(Replying to PARENT post)
That yale.edu article needs additional context. It's verbatim repeating the PRC's talking points on the US-China trade dispute, the one over China's rare earth tariffs that was litigated before the WTO. The US position is that the export tariffs are a tactic to subsidize Chinese consumers of rare earths—their manufacturing sector—by giving them preferential prices for Chinese rare earths, the raw inputs. That's illegal under WTO rules. The PRC's position, what e360 is legitimizing (and amplifying), is that the West *morally deserves* to compensate China for the ecological costs of China's own mining industry, because we are its end consumers; and that these tariffs should be permitted under WTO rules as an environmental measure, not a protectionist one.
e.g.
https://en.wikipedia.org/wiki/Rare_earths_trade_dispute
https://www.reuters.com/article/us-usa-china-trade-idUSTRE6B...

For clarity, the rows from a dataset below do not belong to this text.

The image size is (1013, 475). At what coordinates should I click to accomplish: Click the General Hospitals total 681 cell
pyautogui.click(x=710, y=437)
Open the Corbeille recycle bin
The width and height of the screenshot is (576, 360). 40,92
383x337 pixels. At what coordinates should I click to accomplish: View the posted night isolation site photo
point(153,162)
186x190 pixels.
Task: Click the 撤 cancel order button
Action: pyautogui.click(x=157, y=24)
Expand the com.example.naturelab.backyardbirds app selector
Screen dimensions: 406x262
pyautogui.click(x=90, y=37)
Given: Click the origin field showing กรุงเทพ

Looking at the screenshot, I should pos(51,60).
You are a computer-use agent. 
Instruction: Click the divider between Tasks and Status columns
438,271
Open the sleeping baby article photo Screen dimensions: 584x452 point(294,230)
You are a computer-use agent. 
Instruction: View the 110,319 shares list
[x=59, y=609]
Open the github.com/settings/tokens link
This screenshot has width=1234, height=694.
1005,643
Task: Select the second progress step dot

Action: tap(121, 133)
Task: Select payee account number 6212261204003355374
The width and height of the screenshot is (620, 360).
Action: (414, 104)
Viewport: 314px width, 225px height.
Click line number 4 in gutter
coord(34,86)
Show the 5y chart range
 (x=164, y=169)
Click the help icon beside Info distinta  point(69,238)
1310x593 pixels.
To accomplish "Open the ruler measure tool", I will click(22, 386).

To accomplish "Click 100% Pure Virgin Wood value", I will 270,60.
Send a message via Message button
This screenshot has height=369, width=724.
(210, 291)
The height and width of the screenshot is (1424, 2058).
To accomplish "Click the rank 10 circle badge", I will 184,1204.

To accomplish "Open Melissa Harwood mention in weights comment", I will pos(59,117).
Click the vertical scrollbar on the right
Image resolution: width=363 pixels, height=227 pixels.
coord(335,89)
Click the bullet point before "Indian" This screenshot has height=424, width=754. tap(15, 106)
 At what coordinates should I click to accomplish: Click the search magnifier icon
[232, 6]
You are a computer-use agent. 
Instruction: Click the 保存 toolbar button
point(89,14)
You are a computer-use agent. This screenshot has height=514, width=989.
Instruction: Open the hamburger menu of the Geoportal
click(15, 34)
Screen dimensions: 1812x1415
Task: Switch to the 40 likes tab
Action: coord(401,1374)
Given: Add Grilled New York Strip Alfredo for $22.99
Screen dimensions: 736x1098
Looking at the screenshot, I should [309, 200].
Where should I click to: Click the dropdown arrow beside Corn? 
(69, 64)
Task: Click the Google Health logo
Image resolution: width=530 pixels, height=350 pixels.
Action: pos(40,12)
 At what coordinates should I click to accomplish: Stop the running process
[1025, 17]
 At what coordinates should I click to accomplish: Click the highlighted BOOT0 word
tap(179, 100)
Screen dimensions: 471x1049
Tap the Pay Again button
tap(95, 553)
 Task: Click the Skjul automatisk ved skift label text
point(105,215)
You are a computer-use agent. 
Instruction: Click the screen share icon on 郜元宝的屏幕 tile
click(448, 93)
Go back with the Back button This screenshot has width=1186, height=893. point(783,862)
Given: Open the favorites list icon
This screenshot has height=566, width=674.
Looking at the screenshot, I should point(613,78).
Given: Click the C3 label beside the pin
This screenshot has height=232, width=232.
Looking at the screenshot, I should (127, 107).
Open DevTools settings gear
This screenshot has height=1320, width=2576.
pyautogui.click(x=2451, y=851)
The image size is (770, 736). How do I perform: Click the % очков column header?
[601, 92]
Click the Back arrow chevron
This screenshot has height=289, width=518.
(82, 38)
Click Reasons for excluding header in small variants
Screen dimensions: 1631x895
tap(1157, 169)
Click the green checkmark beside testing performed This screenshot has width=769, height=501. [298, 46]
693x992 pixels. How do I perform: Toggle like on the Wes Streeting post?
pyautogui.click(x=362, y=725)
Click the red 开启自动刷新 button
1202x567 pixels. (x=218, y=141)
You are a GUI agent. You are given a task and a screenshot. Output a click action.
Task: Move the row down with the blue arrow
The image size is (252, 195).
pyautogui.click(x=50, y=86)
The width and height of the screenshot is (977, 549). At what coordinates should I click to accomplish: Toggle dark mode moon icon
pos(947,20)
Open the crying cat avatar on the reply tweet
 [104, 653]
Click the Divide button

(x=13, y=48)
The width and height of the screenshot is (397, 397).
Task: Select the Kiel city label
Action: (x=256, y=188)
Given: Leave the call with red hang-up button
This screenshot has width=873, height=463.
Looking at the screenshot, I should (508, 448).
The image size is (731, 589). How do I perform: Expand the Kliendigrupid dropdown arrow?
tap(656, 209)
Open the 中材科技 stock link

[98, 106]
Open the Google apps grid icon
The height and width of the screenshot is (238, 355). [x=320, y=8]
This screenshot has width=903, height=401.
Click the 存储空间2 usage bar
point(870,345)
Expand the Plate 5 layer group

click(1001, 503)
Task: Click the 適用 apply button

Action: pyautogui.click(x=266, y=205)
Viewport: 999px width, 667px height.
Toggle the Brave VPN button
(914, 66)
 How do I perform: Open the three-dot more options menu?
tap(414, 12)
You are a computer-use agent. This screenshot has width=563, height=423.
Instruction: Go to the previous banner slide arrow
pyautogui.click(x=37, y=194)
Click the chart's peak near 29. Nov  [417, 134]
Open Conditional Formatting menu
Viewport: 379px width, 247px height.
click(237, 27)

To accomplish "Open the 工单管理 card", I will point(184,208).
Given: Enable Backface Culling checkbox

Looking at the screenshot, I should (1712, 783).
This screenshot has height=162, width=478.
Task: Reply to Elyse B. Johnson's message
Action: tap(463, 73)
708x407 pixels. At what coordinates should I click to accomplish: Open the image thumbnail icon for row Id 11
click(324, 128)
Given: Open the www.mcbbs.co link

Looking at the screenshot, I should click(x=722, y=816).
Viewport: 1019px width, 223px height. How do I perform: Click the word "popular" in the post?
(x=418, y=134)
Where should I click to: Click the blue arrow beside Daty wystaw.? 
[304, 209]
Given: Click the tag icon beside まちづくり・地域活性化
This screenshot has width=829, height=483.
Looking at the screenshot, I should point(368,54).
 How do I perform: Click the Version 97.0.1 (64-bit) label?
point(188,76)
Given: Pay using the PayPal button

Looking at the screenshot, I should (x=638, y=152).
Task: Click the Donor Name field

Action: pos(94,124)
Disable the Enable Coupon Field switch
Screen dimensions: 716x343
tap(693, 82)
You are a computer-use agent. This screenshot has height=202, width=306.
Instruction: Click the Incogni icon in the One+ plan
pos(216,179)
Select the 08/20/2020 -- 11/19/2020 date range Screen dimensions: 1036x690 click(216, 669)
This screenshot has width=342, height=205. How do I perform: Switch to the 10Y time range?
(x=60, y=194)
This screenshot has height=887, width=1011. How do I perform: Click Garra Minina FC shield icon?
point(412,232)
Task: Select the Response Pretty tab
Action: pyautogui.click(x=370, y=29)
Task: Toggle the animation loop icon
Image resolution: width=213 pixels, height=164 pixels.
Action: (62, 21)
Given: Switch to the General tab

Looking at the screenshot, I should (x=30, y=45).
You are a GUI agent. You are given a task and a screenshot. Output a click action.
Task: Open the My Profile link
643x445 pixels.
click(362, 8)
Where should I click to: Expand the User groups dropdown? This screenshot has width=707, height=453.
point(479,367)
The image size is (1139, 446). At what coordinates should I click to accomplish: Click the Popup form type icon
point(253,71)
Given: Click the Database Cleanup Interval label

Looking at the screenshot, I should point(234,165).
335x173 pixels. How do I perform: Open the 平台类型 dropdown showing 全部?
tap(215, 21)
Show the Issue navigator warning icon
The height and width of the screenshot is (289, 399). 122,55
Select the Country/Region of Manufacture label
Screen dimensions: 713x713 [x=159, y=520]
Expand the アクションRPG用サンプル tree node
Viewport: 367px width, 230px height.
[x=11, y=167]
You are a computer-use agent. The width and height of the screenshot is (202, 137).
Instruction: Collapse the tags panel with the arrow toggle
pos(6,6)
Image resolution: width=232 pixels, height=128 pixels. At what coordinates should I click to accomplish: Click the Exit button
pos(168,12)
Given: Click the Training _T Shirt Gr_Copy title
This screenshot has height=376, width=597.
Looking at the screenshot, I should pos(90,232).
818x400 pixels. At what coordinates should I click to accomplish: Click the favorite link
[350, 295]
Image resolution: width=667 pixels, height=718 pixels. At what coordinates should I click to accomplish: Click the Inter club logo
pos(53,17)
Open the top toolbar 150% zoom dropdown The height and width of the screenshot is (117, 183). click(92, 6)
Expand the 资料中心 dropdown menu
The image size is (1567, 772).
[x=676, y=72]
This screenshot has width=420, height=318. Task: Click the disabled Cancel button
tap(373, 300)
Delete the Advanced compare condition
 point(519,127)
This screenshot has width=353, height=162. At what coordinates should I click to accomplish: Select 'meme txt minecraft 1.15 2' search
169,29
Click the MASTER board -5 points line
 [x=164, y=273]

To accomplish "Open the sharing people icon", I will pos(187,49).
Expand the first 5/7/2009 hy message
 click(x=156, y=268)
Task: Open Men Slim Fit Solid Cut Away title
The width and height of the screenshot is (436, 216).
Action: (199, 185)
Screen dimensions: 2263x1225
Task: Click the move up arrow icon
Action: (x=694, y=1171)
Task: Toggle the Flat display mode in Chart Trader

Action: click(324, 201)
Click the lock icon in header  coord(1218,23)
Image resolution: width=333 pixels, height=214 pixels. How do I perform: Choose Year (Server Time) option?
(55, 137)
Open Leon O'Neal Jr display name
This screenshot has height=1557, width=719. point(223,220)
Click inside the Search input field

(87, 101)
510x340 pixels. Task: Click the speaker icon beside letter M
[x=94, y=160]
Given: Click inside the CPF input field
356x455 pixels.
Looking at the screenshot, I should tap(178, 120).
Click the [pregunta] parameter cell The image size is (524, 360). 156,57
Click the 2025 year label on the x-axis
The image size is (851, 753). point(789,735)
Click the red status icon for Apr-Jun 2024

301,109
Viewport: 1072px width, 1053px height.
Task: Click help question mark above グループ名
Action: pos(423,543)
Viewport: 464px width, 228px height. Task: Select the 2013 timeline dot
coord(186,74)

https://ustr.gov/about-us/policy-offices/press-office/press-...
It's jarring to suddenly be reading CPC foreign policy talking points in a random environmental article!
👤perihelions🕑2y🔼0🗨️0
(Replying to PARENT post)
Indeed,
The thing I'd want to add is that it's not technologically impossible to build a safe Lithium mine (or a safe nuclear power plant or a safe oil transportation infrastructure). It can be much more costly and so in these days of cost-cutting, unsafe operation is common. But one should still keep in mind safety isn't theoretically impossible.
👤joe_the_user🕑2y🔼0🗨️0
(Replying to PARENT post)
Well sounds like something the people of Wyoming will love. They hate big bad government trying to tell them what to do. Let them drink the slurry.
👤partitioned🕑2y🔼0🗨️0
(Replying to PARENT post)
All of the methods use extremely nasty liquid-liquid extraction [1] techniques that require massive pools of toxic and corrosive extractants that are difficult to dispose of afterwards because they're quickly used up in the chemical reactions but remain very toxic. Anyone who allows cheap refineries pays a very heavy price long term [2]. Several other countries are actually pretty well set up to refine them on short notice but that infrastructure is reserved for refining uranium and other considerably more valuable metals.